Ekspresinya tetap tidak berubah meski suara tajam itu menanyainya.
"Saya telah menunggu Anda, Yang Mulia. Saya dengar dari para pelayan bahwa Anda pergi dalam sebuah ekspedisi untuk sementara waktu dan akan kembali hari ini, jadi saya datang untuk menyambut—"
"Tidak perlu," Lucian memotong, berjalan melewati dirinya.
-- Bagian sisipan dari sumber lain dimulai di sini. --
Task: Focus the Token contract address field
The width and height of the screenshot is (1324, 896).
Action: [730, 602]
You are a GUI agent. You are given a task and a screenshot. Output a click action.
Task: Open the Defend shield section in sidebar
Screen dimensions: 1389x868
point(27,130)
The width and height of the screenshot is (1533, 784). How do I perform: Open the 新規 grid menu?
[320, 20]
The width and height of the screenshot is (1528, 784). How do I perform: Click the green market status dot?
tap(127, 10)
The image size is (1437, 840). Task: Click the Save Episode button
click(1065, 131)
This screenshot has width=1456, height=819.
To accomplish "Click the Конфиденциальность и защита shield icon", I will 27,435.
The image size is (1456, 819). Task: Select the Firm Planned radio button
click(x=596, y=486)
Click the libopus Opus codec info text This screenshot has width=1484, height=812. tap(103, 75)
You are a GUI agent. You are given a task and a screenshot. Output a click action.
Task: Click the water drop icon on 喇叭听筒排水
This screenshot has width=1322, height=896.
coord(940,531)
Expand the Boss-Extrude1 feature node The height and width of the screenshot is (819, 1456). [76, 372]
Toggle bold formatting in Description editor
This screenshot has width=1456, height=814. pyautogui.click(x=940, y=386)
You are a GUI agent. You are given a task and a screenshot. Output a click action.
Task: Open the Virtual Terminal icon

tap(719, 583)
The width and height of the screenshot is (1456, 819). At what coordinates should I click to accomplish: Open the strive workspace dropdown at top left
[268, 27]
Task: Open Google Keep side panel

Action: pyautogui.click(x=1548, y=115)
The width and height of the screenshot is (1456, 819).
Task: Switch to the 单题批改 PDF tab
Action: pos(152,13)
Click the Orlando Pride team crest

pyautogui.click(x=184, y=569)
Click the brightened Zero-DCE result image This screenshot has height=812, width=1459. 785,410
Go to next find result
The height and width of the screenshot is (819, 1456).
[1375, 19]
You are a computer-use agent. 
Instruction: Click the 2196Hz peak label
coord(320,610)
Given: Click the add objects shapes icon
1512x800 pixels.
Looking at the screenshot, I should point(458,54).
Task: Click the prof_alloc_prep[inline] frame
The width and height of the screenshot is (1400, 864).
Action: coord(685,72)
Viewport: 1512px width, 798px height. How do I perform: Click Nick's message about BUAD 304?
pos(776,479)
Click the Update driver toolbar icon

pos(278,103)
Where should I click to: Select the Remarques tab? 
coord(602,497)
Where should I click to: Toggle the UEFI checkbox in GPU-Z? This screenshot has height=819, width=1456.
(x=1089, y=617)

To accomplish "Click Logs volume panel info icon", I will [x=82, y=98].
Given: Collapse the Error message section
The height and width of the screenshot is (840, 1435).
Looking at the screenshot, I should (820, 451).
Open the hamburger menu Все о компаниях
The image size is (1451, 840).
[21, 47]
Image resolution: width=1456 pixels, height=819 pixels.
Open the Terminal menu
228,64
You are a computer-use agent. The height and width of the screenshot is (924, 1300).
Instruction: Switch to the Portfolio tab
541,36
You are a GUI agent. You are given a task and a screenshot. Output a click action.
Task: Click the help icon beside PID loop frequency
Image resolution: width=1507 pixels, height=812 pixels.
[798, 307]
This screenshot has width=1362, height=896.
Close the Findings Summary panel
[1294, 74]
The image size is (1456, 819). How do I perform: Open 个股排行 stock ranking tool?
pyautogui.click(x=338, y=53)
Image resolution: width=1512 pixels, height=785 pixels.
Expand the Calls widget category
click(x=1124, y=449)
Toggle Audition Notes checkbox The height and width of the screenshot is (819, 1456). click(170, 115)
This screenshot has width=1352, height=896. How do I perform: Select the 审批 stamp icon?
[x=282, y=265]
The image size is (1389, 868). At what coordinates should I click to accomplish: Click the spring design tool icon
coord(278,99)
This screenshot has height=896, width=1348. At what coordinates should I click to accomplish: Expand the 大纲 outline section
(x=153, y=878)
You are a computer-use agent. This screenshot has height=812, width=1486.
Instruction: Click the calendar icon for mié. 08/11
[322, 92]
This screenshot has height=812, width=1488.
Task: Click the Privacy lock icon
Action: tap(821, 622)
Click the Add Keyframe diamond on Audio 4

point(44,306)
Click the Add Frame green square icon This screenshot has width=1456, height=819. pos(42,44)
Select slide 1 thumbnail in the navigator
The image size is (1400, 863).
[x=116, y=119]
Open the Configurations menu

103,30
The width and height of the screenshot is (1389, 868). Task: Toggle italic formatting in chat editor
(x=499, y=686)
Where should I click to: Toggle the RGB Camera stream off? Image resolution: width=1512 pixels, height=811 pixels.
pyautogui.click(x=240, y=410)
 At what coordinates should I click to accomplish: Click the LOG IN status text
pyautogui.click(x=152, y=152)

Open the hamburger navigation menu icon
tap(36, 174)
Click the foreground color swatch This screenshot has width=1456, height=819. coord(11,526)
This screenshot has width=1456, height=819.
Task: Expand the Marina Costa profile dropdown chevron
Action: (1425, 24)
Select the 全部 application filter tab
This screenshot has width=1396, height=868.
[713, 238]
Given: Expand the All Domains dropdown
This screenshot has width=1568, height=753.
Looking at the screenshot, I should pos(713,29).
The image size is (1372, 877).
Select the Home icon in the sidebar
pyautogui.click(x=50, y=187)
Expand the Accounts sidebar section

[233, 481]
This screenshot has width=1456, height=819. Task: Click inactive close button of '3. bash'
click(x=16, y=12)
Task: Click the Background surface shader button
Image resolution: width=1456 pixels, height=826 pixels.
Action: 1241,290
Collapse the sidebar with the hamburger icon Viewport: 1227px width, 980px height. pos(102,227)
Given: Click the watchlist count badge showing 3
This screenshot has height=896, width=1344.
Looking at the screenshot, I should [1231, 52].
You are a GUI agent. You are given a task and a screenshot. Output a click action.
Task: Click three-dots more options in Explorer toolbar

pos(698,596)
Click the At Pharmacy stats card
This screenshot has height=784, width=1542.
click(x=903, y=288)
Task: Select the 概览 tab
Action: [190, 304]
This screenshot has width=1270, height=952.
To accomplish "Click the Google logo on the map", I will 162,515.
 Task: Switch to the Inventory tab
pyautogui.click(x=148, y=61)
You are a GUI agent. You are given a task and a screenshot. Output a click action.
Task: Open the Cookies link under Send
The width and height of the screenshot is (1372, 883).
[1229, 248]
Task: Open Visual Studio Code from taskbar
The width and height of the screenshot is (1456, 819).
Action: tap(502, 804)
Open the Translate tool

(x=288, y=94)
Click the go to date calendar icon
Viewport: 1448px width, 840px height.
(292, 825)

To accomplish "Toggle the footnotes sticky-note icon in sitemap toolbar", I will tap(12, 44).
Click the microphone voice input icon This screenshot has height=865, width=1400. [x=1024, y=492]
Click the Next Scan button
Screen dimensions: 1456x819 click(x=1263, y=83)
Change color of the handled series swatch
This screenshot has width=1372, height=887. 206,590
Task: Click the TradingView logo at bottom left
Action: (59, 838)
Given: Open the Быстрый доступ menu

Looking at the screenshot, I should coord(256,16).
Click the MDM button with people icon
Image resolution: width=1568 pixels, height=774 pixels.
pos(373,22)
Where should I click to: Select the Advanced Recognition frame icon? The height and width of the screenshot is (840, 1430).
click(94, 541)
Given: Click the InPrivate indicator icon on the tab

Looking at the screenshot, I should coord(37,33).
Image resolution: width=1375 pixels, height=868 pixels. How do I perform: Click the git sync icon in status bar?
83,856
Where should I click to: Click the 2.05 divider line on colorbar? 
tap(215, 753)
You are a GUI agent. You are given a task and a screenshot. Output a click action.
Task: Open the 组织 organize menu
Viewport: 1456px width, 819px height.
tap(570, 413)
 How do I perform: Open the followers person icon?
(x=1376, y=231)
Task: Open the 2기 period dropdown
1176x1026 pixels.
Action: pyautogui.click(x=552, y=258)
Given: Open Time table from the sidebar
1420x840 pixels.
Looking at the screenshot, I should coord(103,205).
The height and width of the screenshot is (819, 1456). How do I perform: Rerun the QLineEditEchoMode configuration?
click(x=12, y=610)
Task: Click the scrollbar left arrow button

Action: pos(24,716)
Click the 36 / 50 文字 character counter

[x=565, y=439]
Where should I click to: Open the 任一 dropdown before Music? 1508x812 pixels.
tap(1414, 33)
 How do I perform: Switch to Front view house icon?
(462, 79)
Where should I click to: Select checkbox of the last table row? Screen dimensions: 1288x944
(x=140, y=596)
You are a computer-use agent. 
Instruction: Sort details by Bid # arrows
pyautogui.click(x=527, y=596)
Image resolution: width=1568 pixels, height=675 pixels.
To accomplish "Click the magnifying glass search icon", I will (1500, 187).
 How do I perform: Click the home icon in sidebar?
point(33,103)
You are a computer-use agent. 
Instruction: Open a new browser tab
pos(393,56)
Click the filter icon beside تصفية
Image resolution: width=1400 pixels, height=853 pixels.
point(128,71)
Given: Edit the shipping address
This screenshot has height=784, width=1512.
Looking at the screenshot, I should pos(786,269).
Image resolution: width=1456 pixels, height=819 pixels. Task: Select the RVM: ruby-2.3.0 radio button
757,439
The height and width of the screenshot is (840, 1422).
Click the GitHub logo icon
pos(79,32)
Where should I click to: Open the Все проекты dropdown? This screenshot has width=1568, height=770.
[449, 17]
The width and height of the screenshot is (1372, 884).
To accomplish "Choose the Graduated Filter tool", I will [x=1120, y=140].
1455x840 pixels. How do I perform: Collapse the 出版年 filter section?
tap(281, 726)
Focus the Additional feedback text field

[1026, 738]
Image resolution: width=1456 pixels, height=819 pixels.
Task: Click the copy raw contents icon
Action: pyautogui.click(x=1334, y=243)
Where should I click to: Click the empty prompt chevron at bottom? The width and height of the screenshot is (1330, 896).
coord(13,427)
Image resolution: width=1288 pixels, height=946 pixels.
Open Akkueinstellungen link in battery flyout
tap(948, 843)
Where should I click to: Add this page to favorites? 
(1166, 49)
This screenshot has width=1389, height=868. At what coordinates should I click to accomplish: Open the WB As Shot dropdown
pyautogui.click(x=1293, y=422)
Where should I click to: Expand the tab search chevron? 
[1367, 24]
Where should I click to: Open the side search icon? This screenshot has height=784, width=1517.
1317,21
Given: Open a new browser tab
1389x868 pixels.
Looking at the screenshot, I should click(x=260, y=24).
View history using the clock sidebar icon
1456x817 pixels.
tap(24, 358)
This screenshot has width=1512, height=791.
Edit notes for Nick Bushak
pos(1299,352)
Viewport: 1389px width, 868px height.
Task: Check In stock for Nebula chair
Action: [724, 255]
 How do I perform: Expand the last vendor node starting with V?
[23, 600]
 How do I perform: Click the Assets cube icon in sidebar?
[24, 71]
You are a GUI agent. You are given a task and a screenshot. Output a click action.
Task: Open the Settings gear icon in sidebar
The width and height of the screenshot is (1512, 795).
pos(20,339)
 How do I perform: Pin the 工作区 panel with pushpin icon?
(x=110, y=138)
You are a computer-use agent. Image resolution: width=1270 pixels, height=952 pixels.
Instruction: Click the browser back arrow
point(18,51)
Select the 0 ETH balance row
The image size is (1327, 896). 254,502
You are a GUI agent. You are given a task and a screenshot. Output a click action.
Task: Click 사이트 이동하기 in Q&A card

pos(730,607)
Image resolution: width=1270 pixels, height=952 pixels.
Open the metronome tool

Seperti biasa, dia tidak meliriknya sama sekali.
Dengan mengumpulkan seluruh keberanian dan mencubit bibirnya, Sintia berhasil bertanya, "Apakah Anda begitu membenci saya sehingga tidak mau melihat saya?"
"Apakah kita berdua tidak saling membenci, Putri Sintia?"
***
Suara langkah kaki di ruangan membuat Sintia perlahan-lahan mendapatkan kesadaran.
Dia membuka matanya.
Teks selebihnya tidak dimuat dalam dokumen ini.